Give back exactly the stretch of data below from the line holding "SERVICES (1191, 26)" through the line holding "Configuratori (851, 923)", both ends included, and leave the remaining lines out.

Records shown:
——

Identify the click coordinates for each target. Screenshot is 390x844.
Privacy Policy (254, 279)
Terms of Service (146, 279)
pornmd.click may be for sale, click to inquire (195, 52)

——

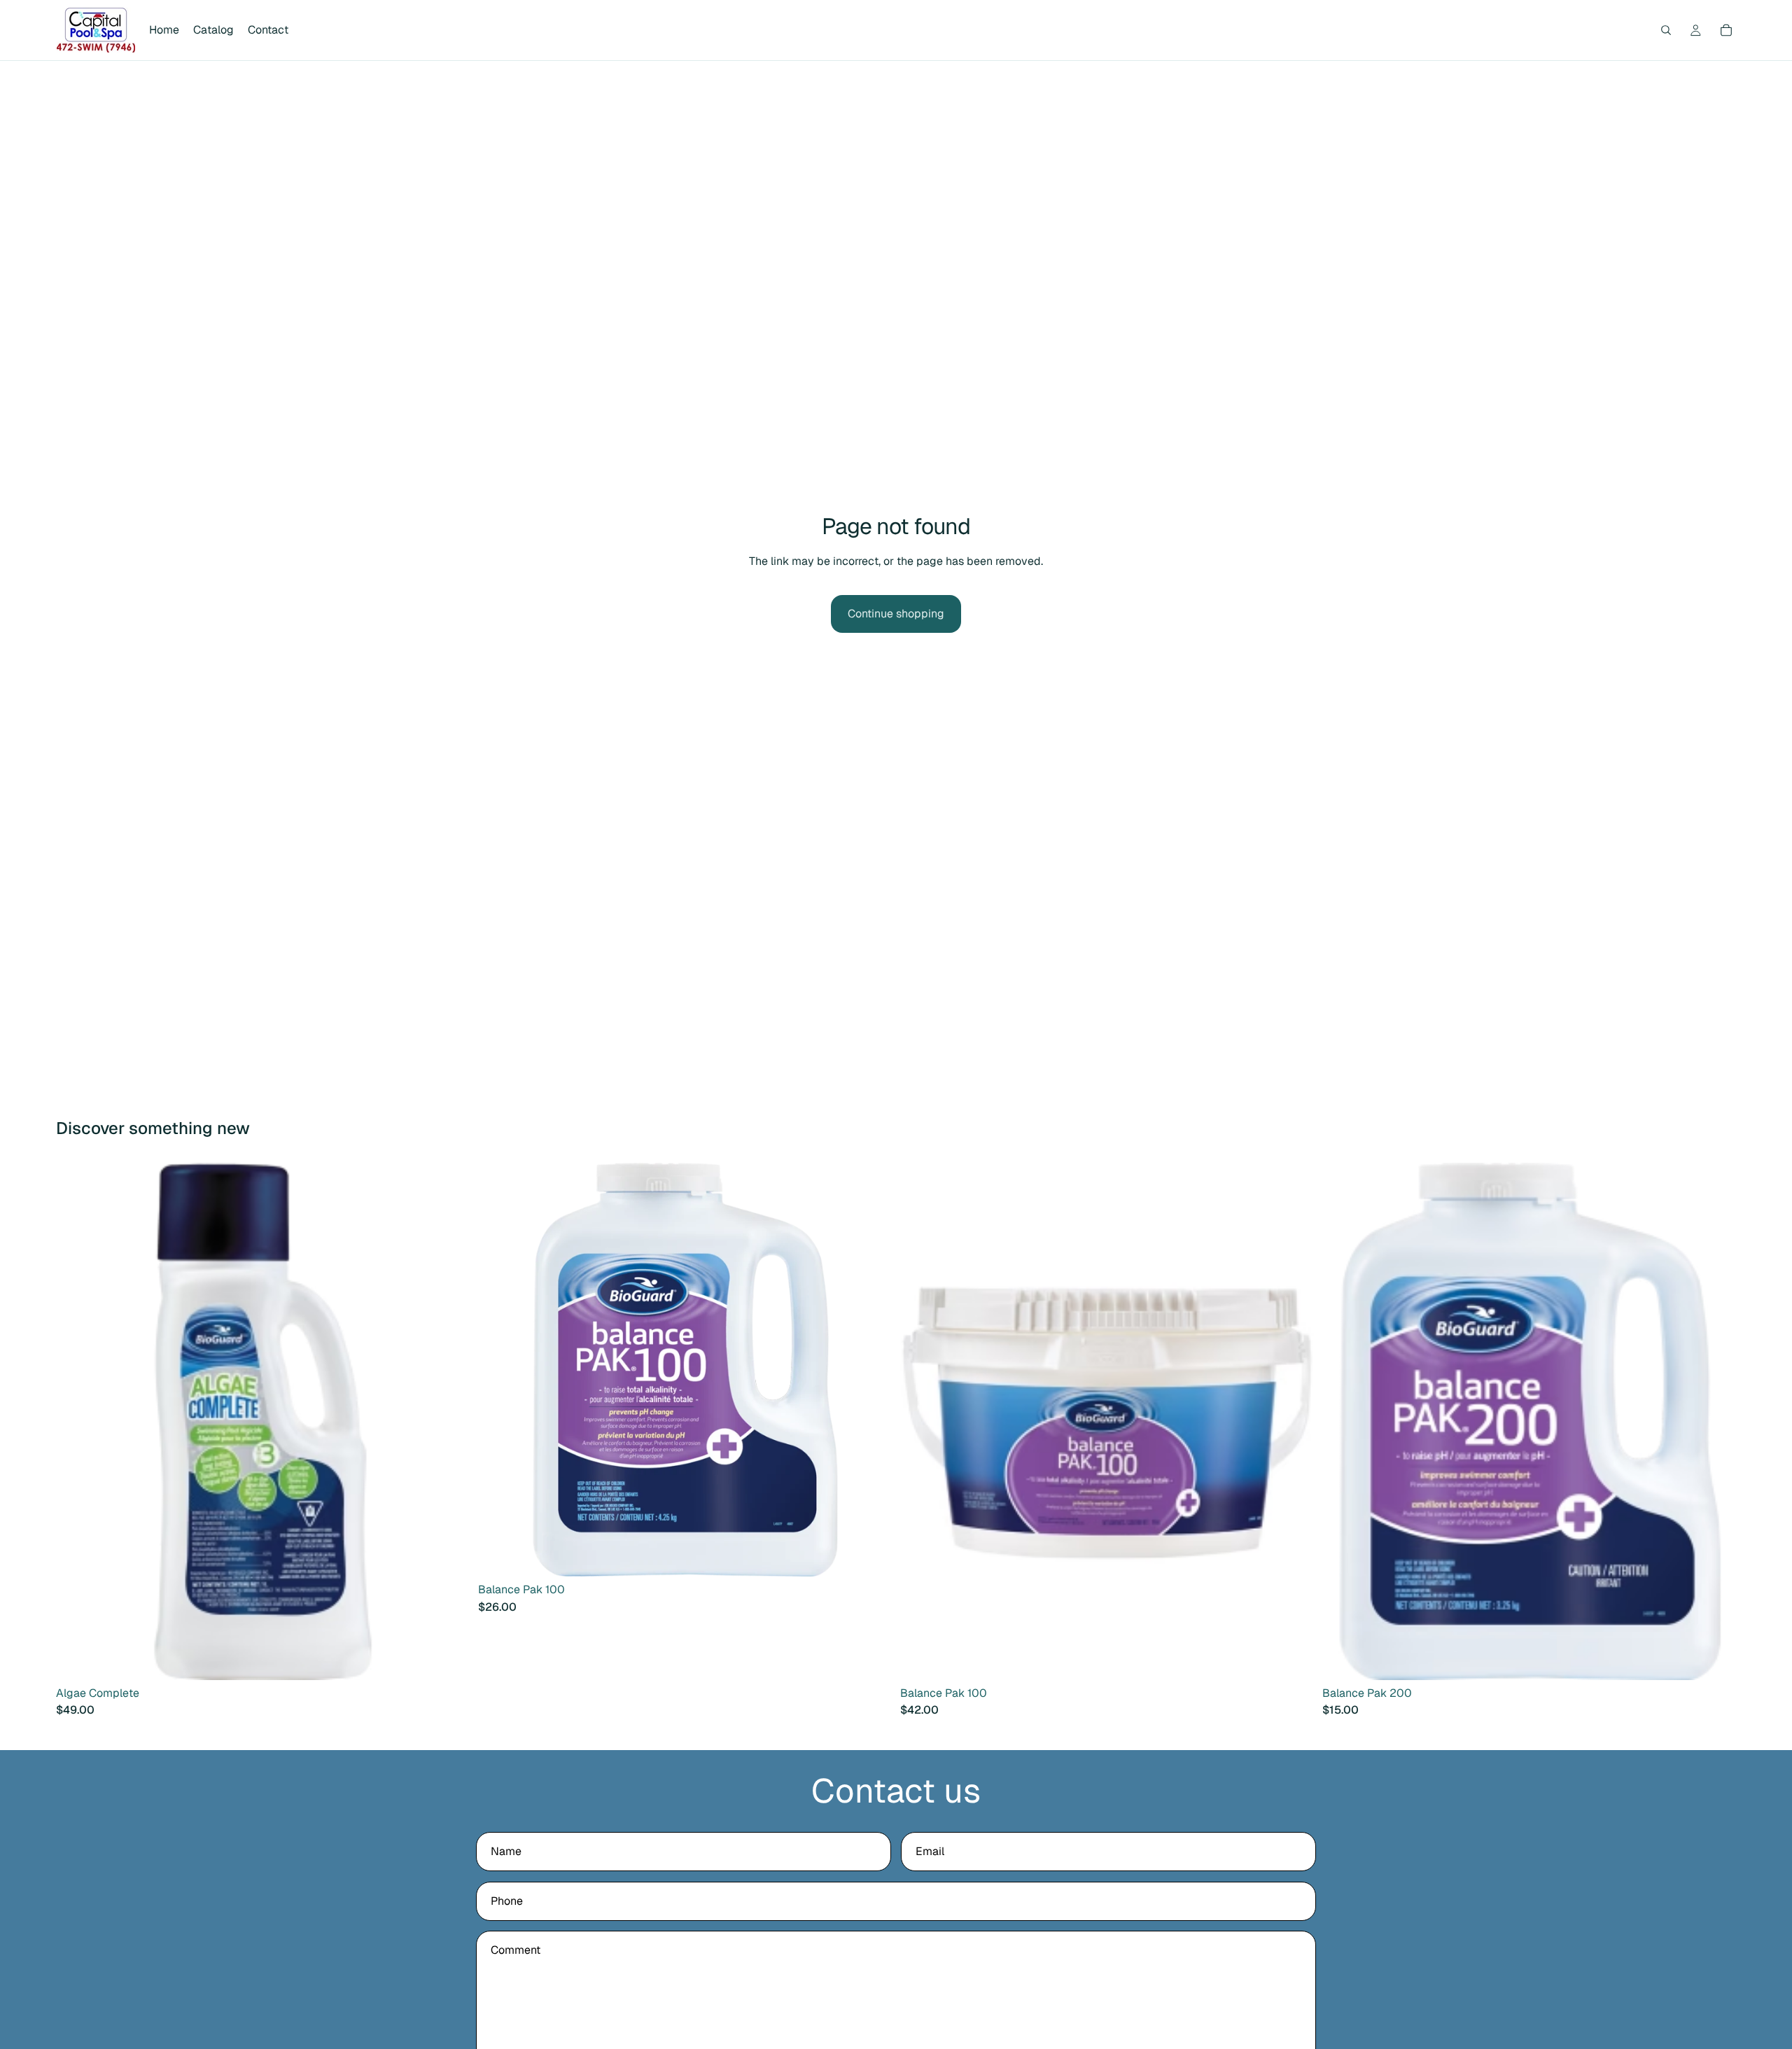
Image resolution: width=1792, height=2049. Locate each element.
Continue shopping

——

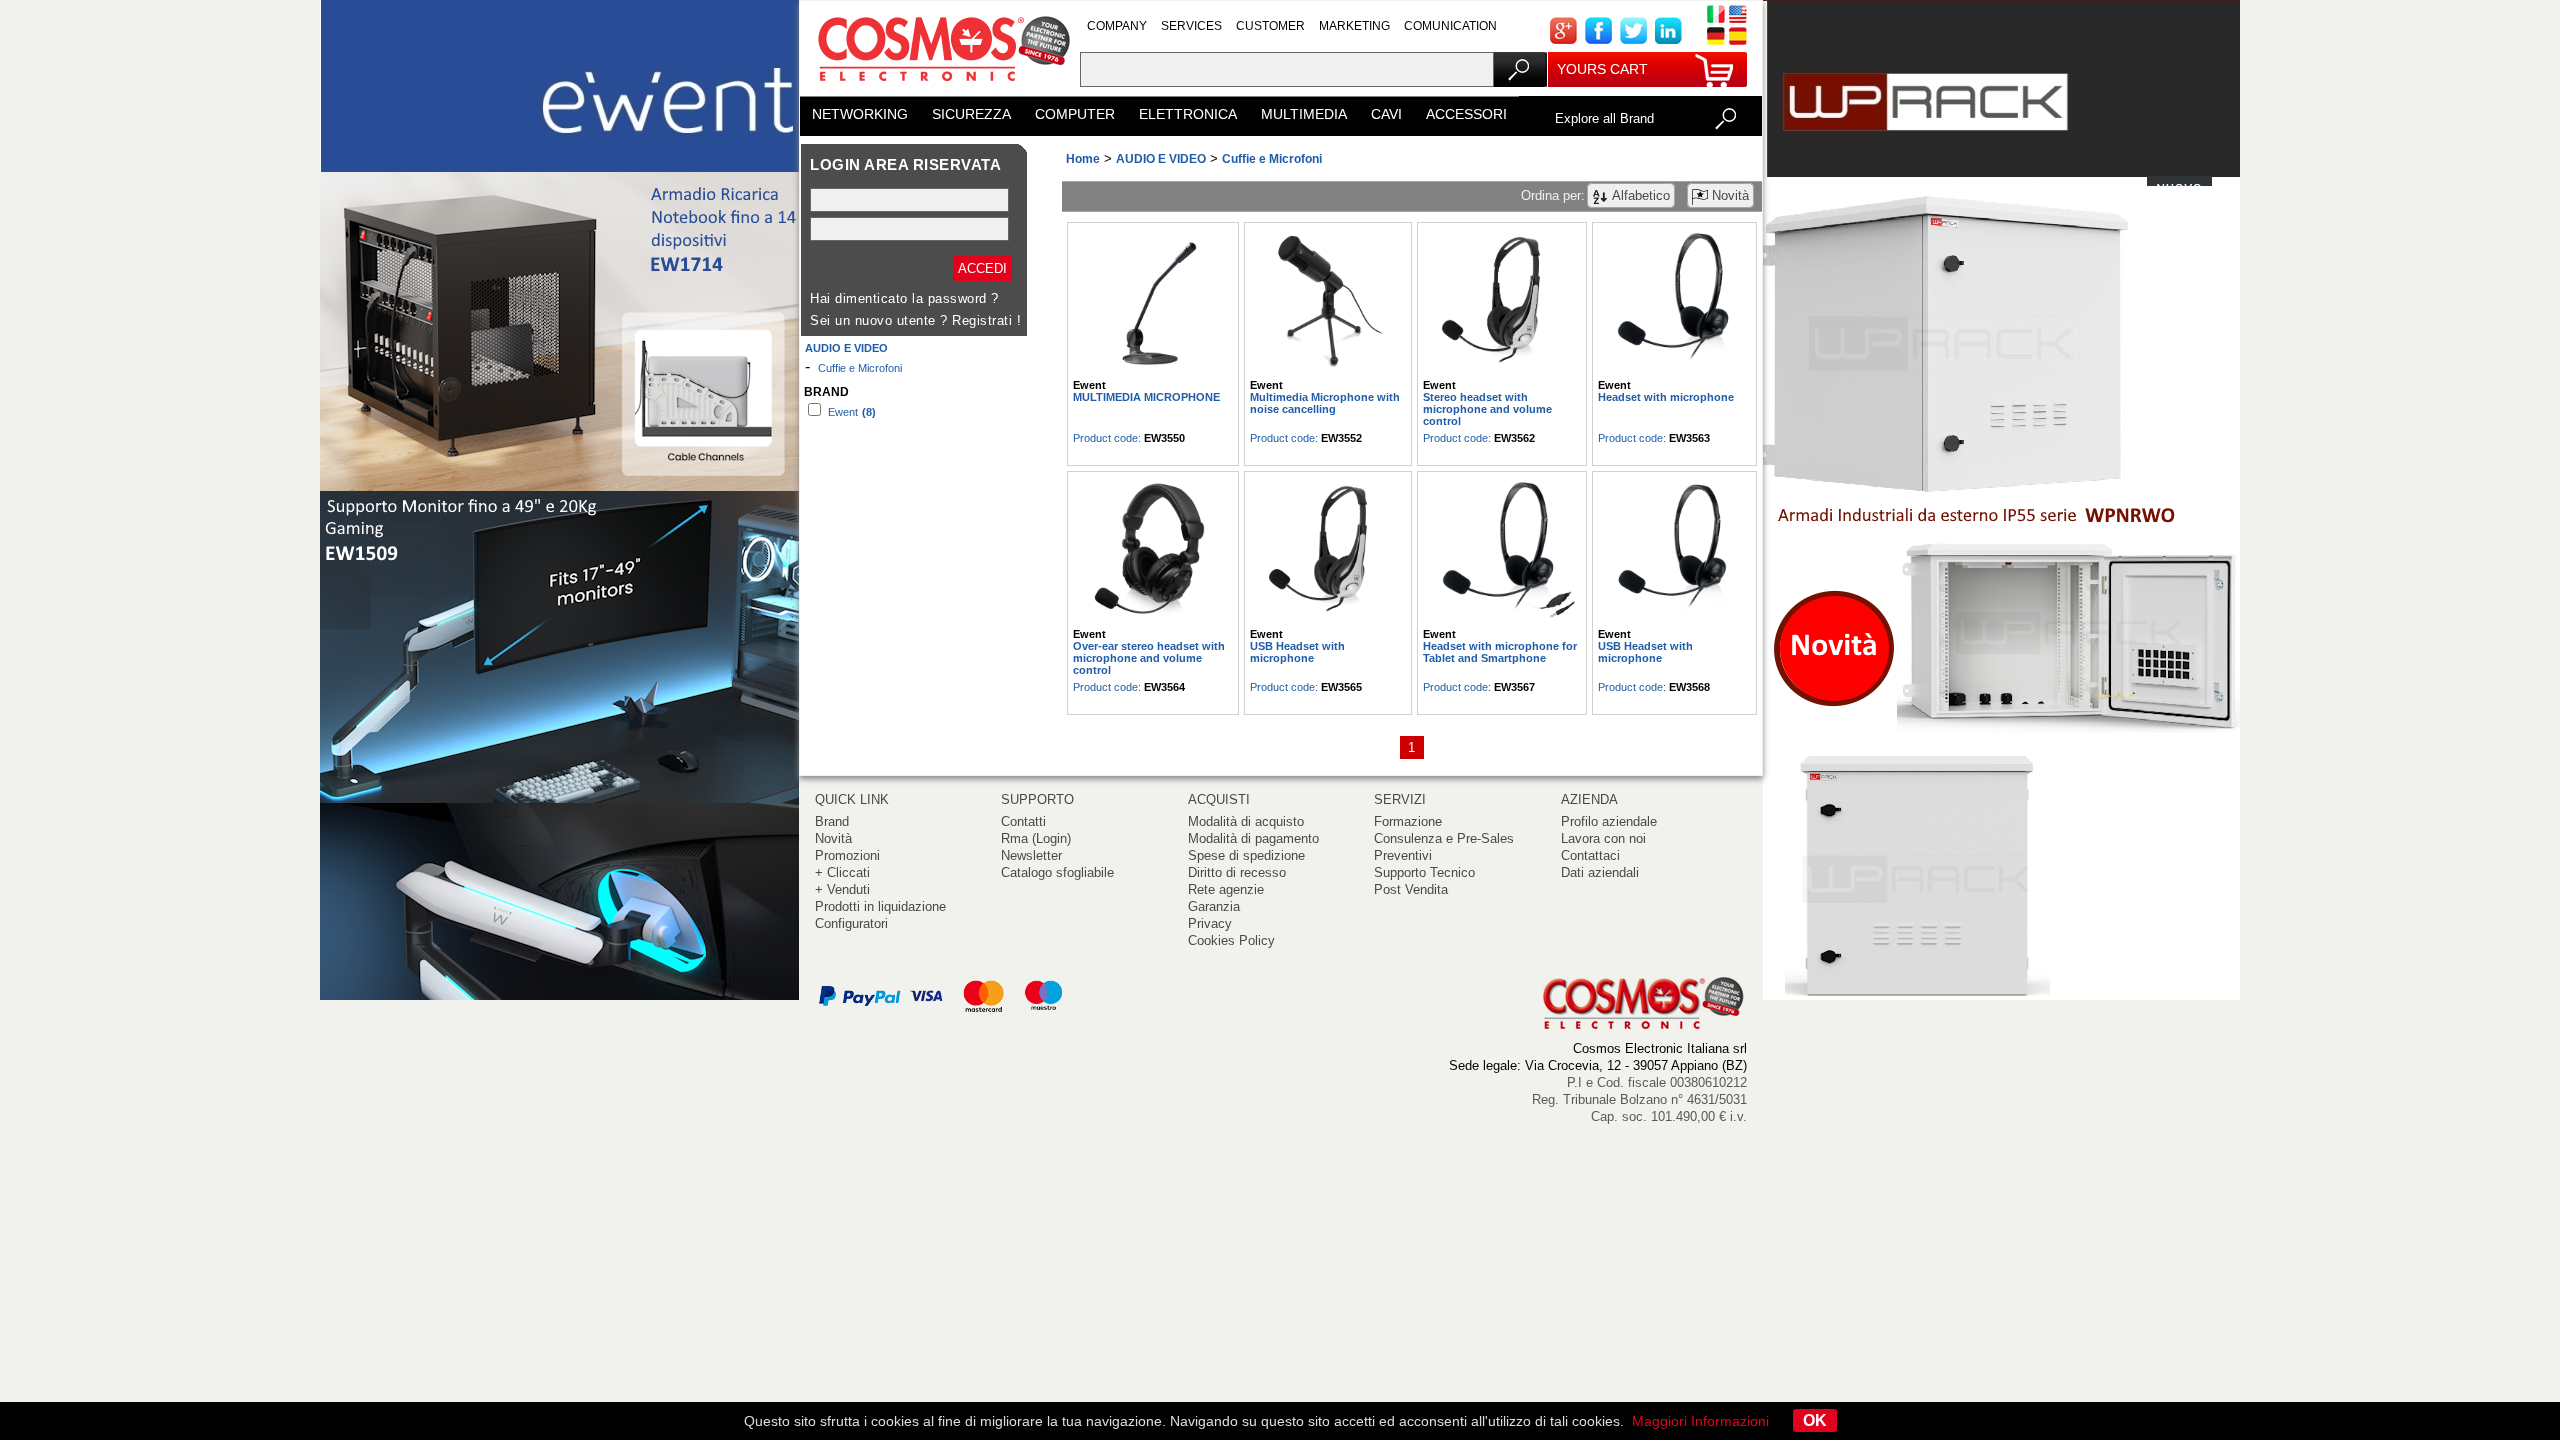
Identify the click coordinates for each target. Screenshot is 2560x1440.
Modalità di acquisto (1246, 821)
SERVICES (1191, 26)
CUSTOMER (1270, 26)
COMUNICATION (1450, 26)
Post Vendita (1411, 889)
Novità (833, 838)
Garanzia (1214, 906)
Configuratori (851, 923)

——

Solution to the exercise:
SERVICES (1191, 26)
CUSTOMER (1270, 26)
COMUNICATION (1450, 26)
Post Vendita (1411, 889)
Novità (833, 838)
Garanzia (1214, 906)
Configuratori (851, 923)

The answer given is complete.